Production : Rafael Katz, Michel Eckelt, Isabelle Attal, David C. Barrot
Réalisation : Haim Tabakman
Scénario : Merav Doster
Montage : Dov Steuer
Photo : Axel Schneppat
Décors : Avi Fahima
Distribution : Haut et Court
Musique : Nathaniel Mechaly
Durée : 90 mn

 

Tzahi Grad : Rabbi Vaisben
Ravit Rozen : Rivka
Ran Danker : Ezri
Zohar Strauss : Aaron
Isac Charry : Mordechai

 

festival-cannes.com
Ran Danler, pop star israélienne
site internet du film

 

Tu n'aimeras point (Tu ne m aimeras point - Eyes Wide Open - Eynaim pekukhot)

Certain Regard
Israel

Mûr. Il a fallu sept ans (de réfélexion) pour la que le projet prenne forme, depuis le premier scénario.





Continuité. Haim tabakman avait déjà présenté ses courts métrages, Free Loaders et La maison du poète, dans la sélection Cinéfondation.

Prix. Le film a reçu le Prix du public Shalom Europa 2009 au Festival du Film Israélien de Strasbourg et une Mention spéciale et un prix d'interprétation masculine pour Zohar Strauss au Festival du film de Jérusalem 2009.

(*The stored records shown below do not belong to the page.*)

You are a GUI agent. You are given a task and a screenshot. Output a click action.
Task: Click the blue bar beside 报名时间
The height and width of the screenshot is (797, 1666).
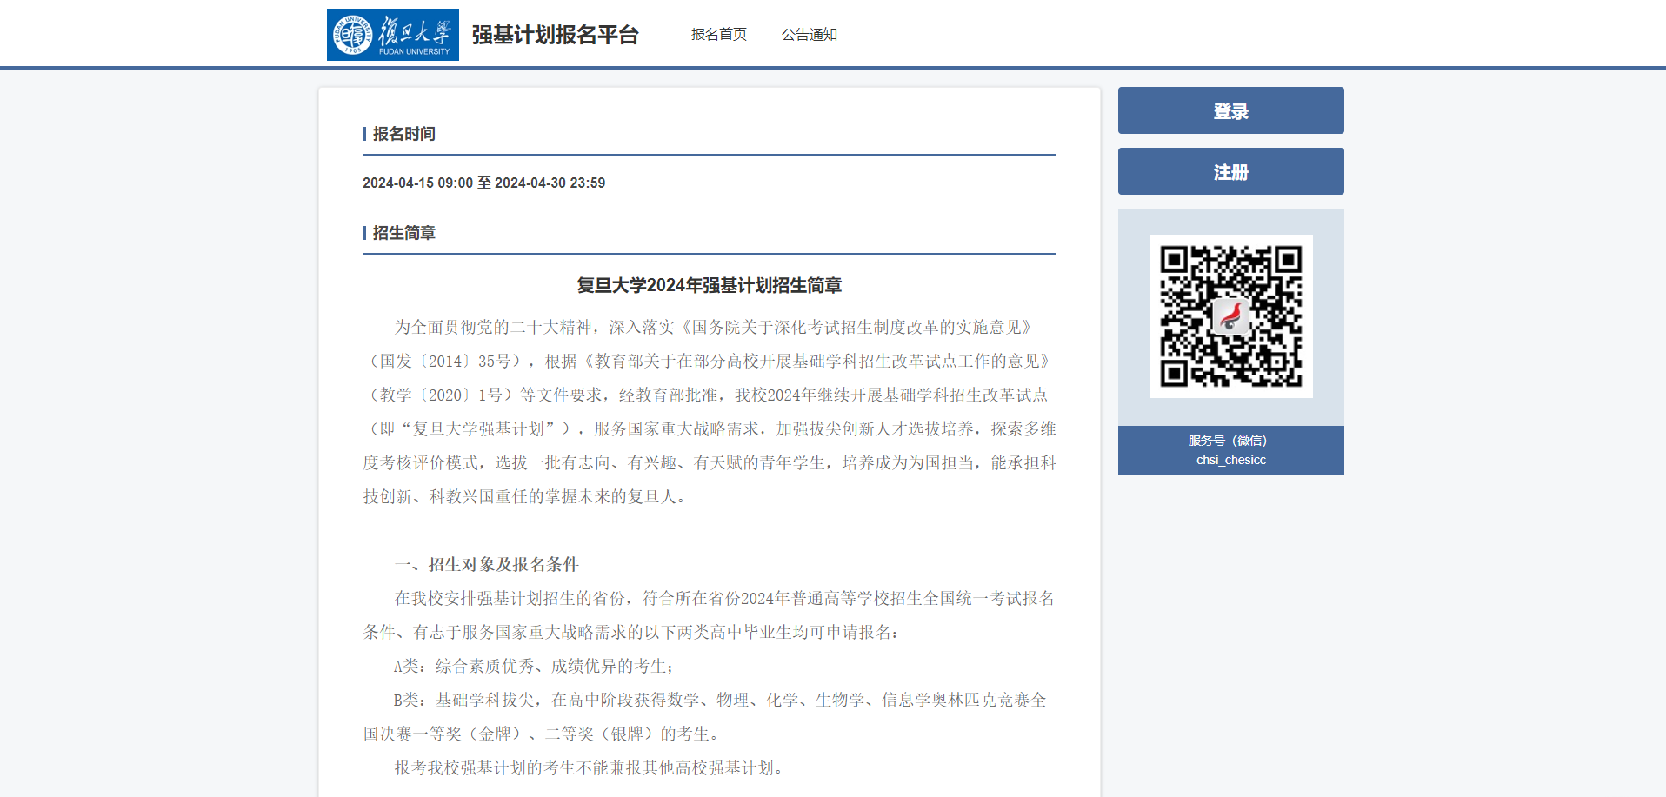(x=364, y=134)
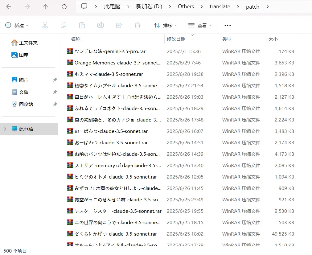Click the Back navigation arrow
This screenshot has height=255, width=312.
coord(9,6)
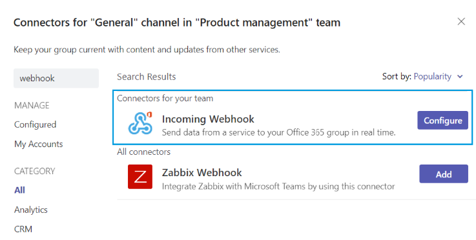Expand the Sort by chevron arrow
This screenshot has width=476, height=240.
460,77
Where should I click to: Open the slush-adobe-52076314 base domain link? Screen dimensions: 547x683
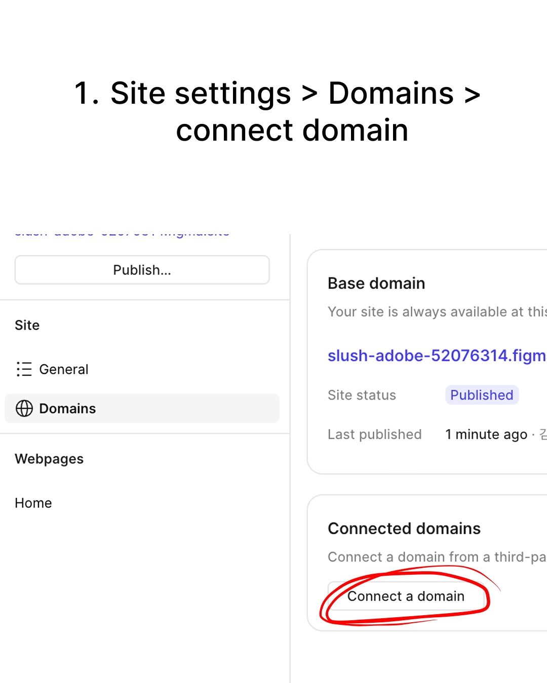pos(437,356)
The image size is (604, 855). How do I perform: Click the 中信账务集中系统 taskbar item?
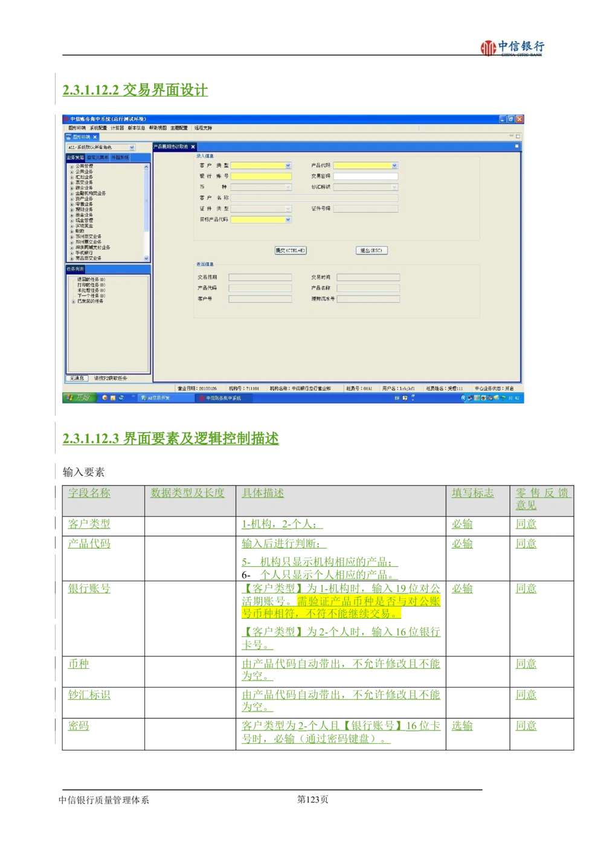[222, 398]
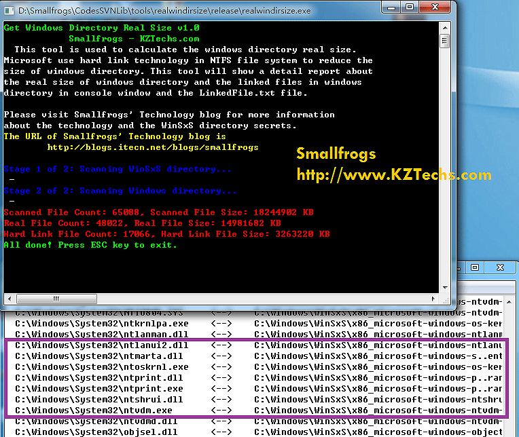Minimize the realwindirsize.exe console window
Image resolution: width=519 pixels, height=437 pixels.
pos(393,9)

L'homosexualité. Mitzvot 157. Ne pas avoir de relations homosexuelles. par le réalisateur
Avoir des relations sexuelles avec une personne du même sexe, c’est une chose. Mais dans le monde orthodoxe, il faut savoir que l’homosexualité n’existe pas. Elle n’est pas reconnue comme étant une possibilité.
Tu n’aimeras point est donc en quelque sorte un film de science-fiction. Une aventure sexuelle peut être pardonnée. Il est possible de revenir en arrière, de se repentir. Dans le Talmud il est écrit que les fils d’Israël ne sont pas soupçonnés de dormir avec d’autres hommes.
On peut faire des choses un peu folles, victime d’un trouble psychologique temporaire ou parce que des « forces du mal » ont envahi l’esprit, mais cela ne fait pas partie de l’essence de l’homme tel que le judaïsme le conçoit. Il n’y a pas de discussion possible. Il n’y a pas de place pour ce type d’orientation sexuelle, point.
Vivre à l’intérieur d’une communauté juive orthodoxe, c’est être dans un cadre très strict. Partout, même dans le cinéma, on a besoin d’un cadre pour faire sens. Dans la vie de cette communauté, ils ont besoin de règles précises qui établissent les limites et le sens de la vie. Les Mitzvot couvrent presque tout : chaque petit geste quotidien a pour but de contribuer à l’oeuvre divine.
Quand on se retrouve hors du cadre alors que l’on a grandi à l’intérieur, on perd le sens de la vie. Et cela explique pourquoi c’est un sujet si douloureux et tellement problématique.